Pickle Springs Natural Area contains all sorts of fascinating sandstone rock formations including box canyons and wet weather waterfalls.
In one hour on Trail Through Time at Pickle Springs you will travel far into the past, into a narrow slot eroded in sandstone, through double arches and past interesting rock formations. Bridges cross Pickle Creek and Bone Creek, and then the trail climbs finally reaching Dome Rock Overlook. The lush panoramic view from atop this rocky hoodoo is awe inspiring. In contrast, the scraggly pines growing here are over 100 years old, dwarfed by the poor growing conditions. Next comes Pickle Spring which is named after an 1800s landowner. Further along is Rockpile Canyon, formed in 1959 when the bluff thunderously collapsed. Near the end is Piney Glade. Little else grows on this sandstone bedrock. Because of its unique features this area is a National Natural Landmark.

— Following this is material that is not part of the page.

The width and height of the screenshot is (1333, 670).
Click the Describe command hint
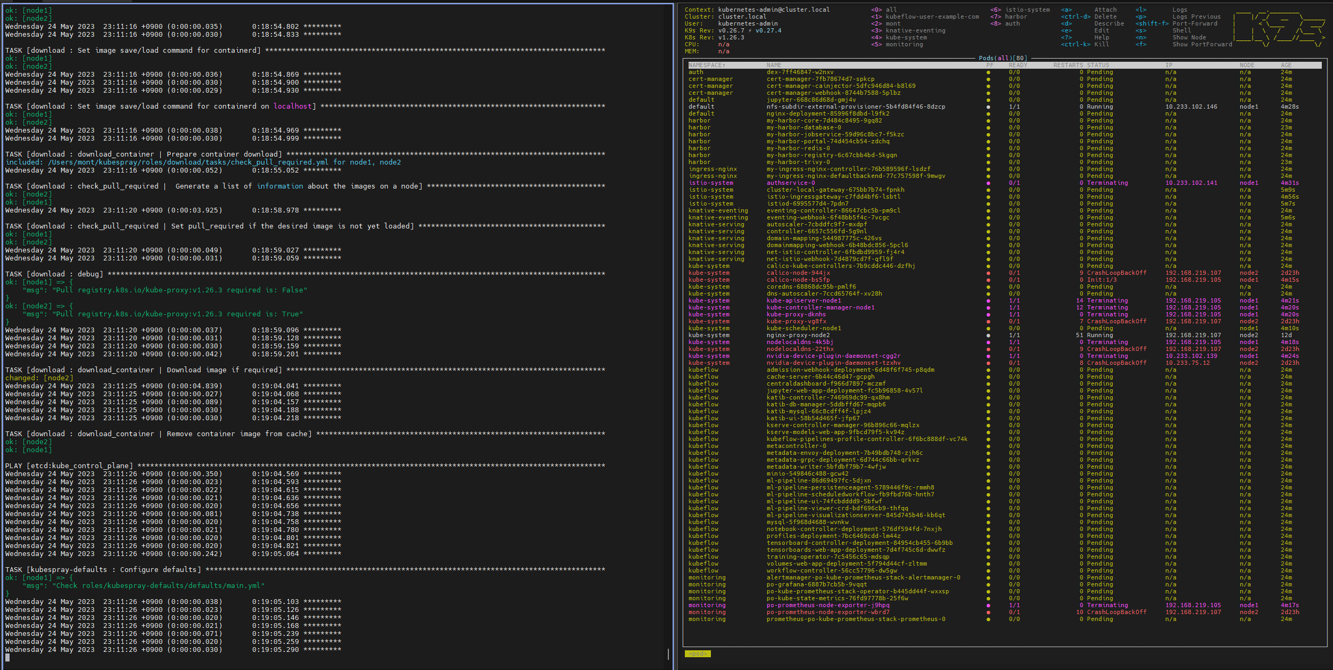1109,24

Mary Elise Reservations and Information:
22212 Dorlac Road, Farmington, Missouri 63640, United States
Pickle Spring trail gently slopes downward at the beginning; however, near the end the trail steeply climbs. Take care at Dome Rock Overlook! There are steep drop offs.
Eco Friendly Notes
This site supports over 250 vascular plant species including many uncommon species that are considered glacial relicts. These relict species are those that were more common thousands of the years ago when Missouri’s climate was cold and wet because of glaciation. Since then our climate has warmed and some of the species that were more common back then in Missouri still exist in small micro-climates that mimic the cool, moist conditions of the glacial times. Glacial relict species at Pickle Springs include the four-toed salamander, hay-scented fern, large whorled pogonia, and ground cedar, all species of conservation concern, as well as rattlesnake plantain and shining clubmoss.